If I’m recording from N neurons, I’m recording from an N-dimensional system. Each neuron’s firing rate is an axis in this space. If each neuron is maximally uncorrelated from all other neurons, the system will be maximally high dimensional. Its dimensionality will be N. Geometrically, you can think of the state vector of the system (where again, each element is the firing rate of one neuron) as eventually visiting every part of this N-dimensional space. Interestingly, however, neural activity actually tends to be fairly low dimensional (3, 4, 5 dimensional) across most experiments we’ve recorded from. This is because neurons tend to be highly correlated with each other. So the state vector of neural activity doesn’t actually visit every point in this high dimensional space. It tends to stay in a low dimensional space, or on a “manifold” within the N-dimensional space.
Agreed, it's really cool :). A lot of this is very new -- it's only been in the past decade and a half or so that we've been able to record from large populations of neurons (on the order of hundreds and up, see [0]). But there are a lot of smart people working on figuring out how to make sense of this data, and why we see low-dimensional signals in these population recordings.
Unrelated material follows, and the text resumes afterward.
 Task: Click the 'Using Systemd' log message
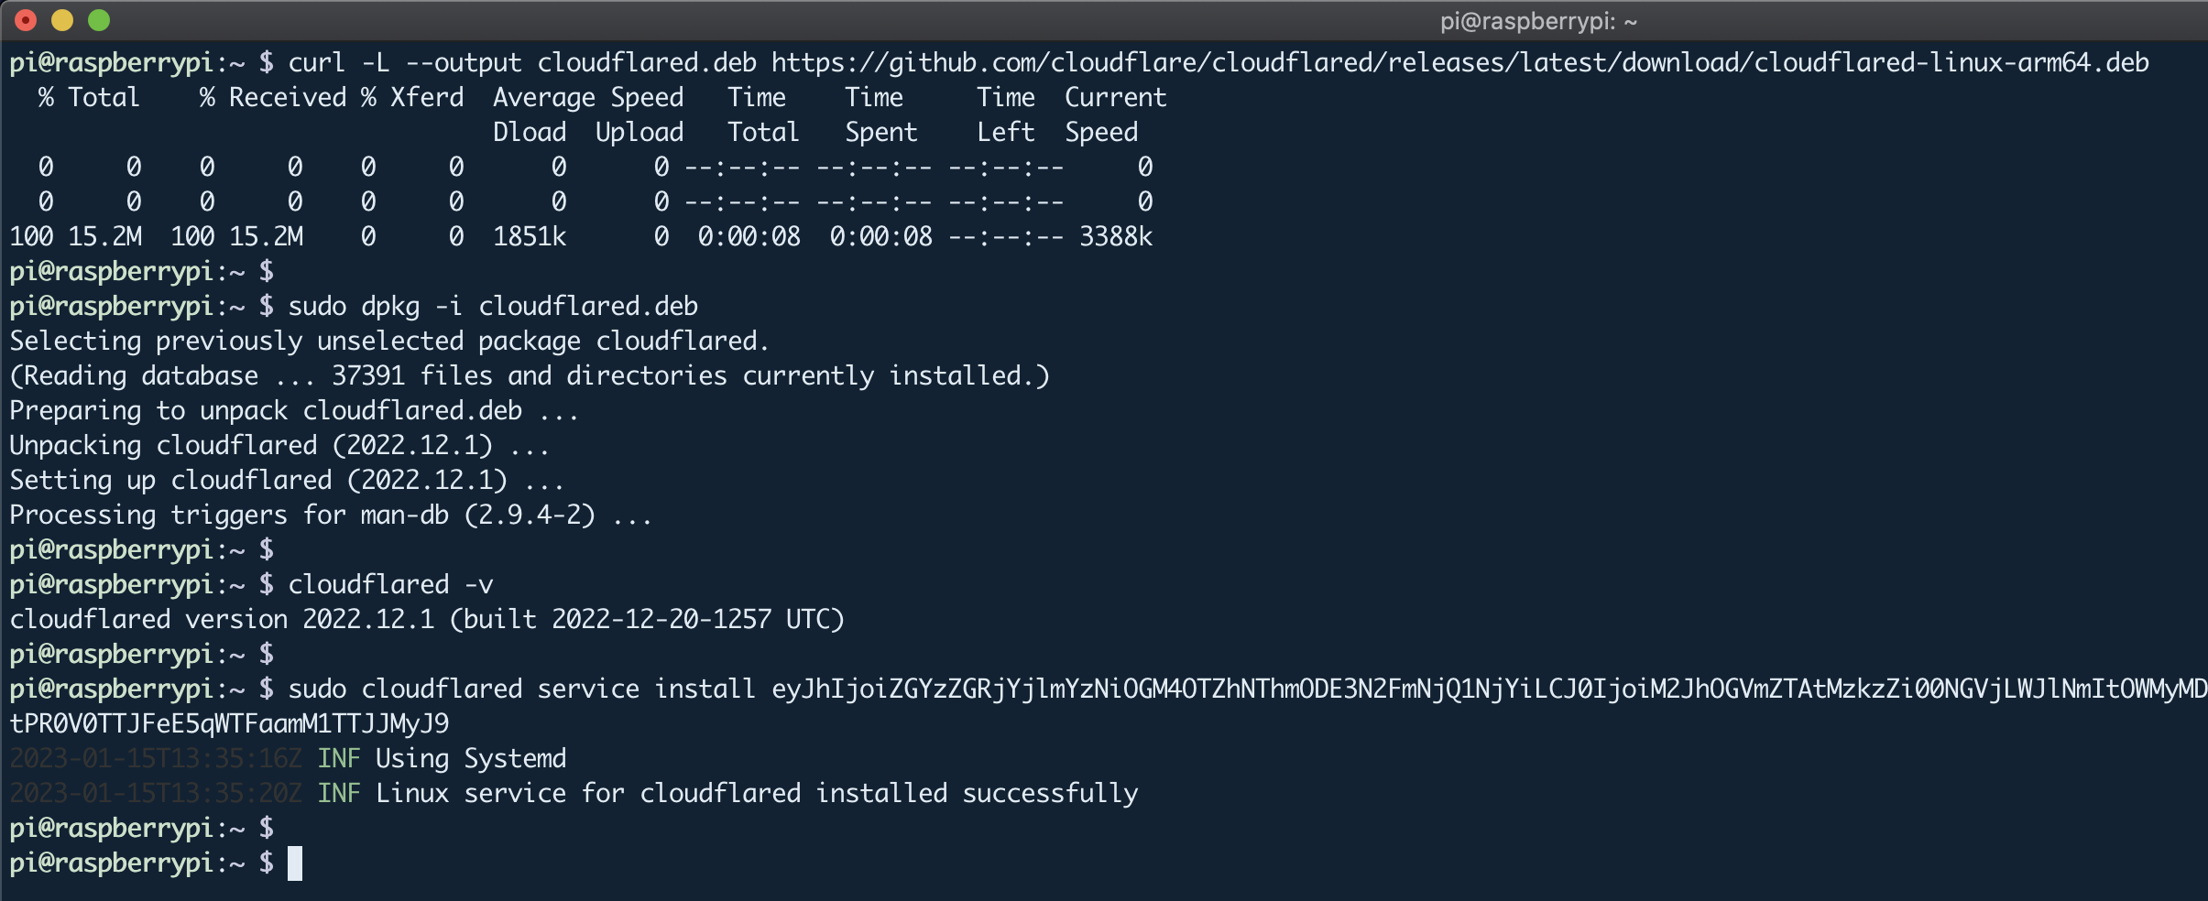(x=471, y=758)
Here are some good reviews on the subject: [1], [2], [3], [4], and [5].
I'm curious about how much of this apparent low dimensionality is explained by (1) the physical proximity of the neurons being recorded, (2) poverty of the stimuli (just 4 sequences in this paper, if I'm not mistaken)
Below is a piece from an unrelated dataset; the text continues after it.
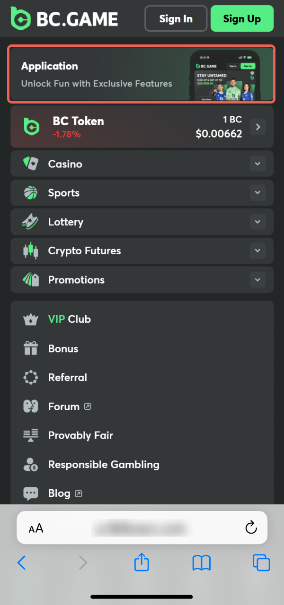This screenshot has width=284, height=605.
Task: Click the Sign Up button
Action: [242, 18]
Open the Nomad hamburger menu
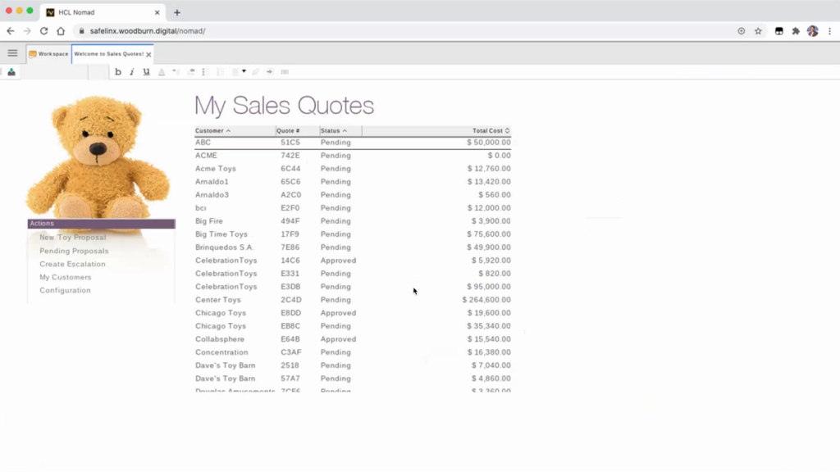The width and height of the screenshot is (840, 472). pos(12,53)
Both good questions. It could very well be that low dimensionality is simply a byproduct of the fact that neuroscientists train animals on such simple (i.e., low-dimensional) tasks. This paper argues that [0]. As for your first point, it is known that auditory cortex exhibits tonotopy, such that nearby neurons in auditory cortex respond to similar frequencies. But much of cortex doesn't really exhibit this kind of simple organization. Regardless, technological advancements are making it easier for us to record from large populations of neurons (as well as track behavior in 3D) while animals freely move in more naturalistic environments. I think these kinds of experiments will make it clearer whether low-dimensional dynamics are a byproduct of simple task designs.
Look up state space, then neural population and neural coding.
This isn't really something about neurons per se, it's about systems.
Suppose I have a system that can be fully characterized (for my purposes) by two number: temperature and pressure. If I take every possible temperature and every possible pressure, these form a vector space. But notice that temperature and pressure are not positions in the real world. It's a "state space" or "configuration space". At any moment in time, I could measure my system's temperature and pressure, and plot a point at (temperature(t), pressure(t)). As the system changes through time according to whatever rules govern its behaviour, I could take snapshots and plot those points (temperature(t+1), pressure(t+1)), (temperature(t+2), pressure(t+2)). This would give a curve "trajectory" that represents the systems evolution over time.
Okay, that's a 2D state space. But imagine I had a simulation of 10 particles (maybe some planetary simulation for a game). For each point I have maybe a 3D position (x,y,z) and a 3D velocity (vx, vy, vz). So I need 6 numbers to fully describe the state of each particle, and I have 10 particles. Therefore to fully describe the state of the whole system, I need 60 numbers. I therefore have a 60-dimensional state space. But each of these dimensions does not represent a position measurement along some axis in the world. In fact, only 30 of them do (3 * 10), the other 30 represent velocities.